Records provided START

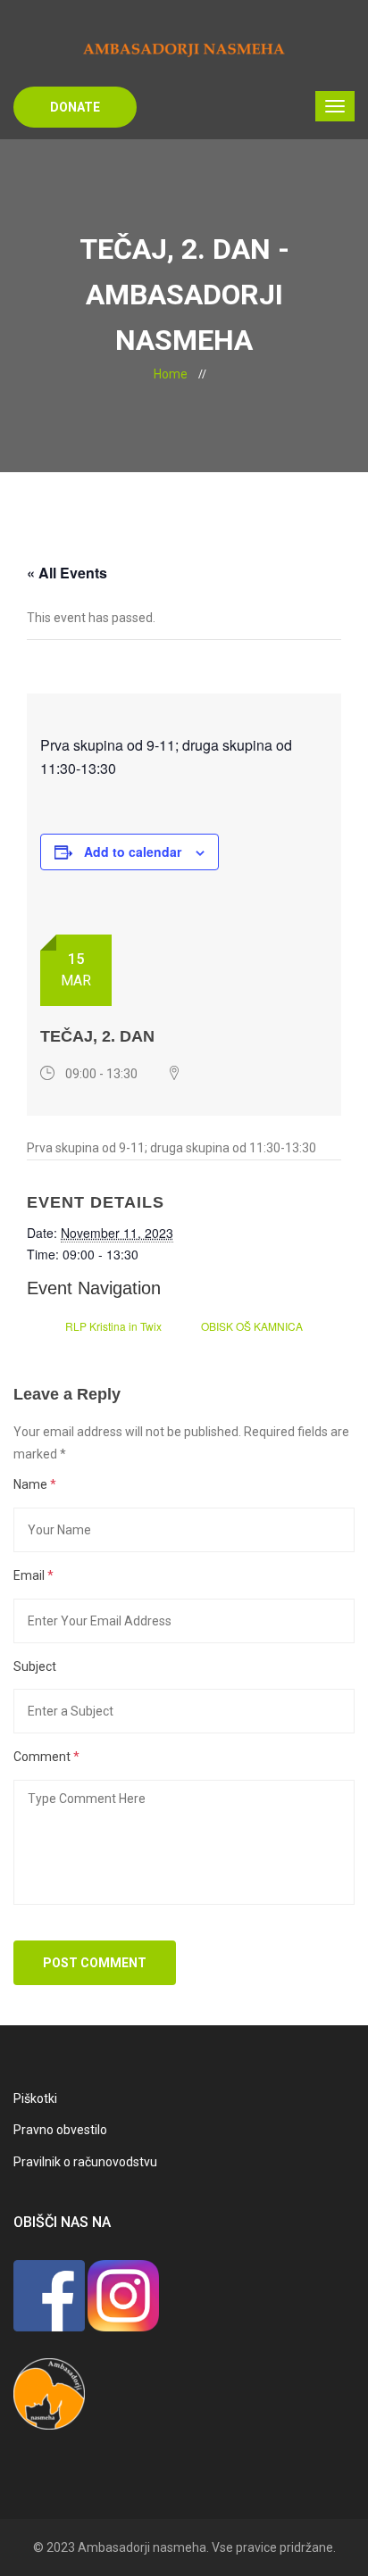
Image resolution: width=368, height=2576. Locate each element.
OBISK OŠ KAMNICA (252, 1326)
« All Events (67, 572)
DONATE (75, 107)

Records provided END
Records provided START

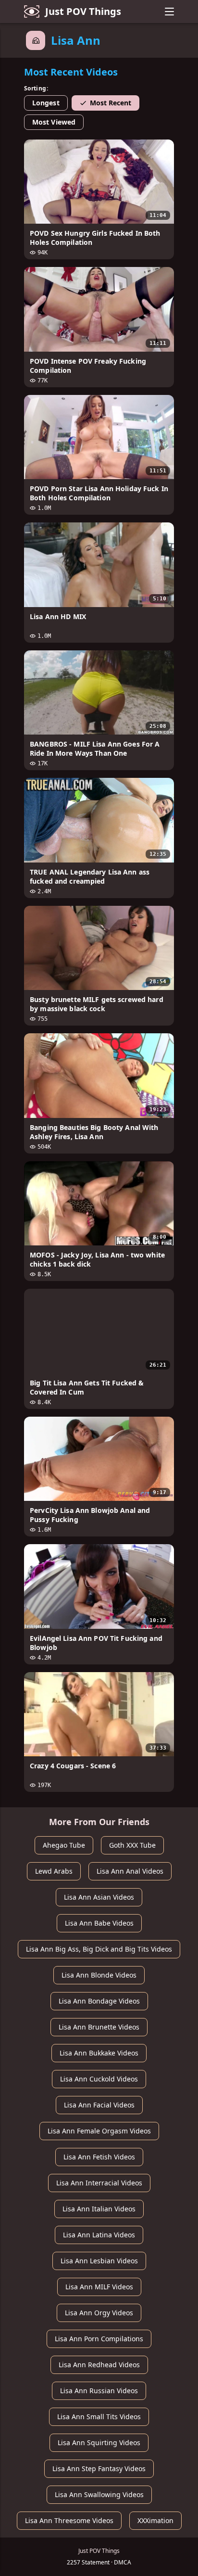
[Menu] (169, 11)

Records provided END
Records provided START

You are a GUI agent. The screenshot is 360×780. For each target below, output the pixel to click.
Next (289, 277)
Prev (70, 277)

Records provided END

- _Activity_:
Where a line in the listing above includes the string "each", copy that line.

- _Answer to this exercise_:
Image resolution: width=368, height=2576. Locate each element.
You are a GUI agent. The screenshot is 360×780. For each target below, output the pixel to click.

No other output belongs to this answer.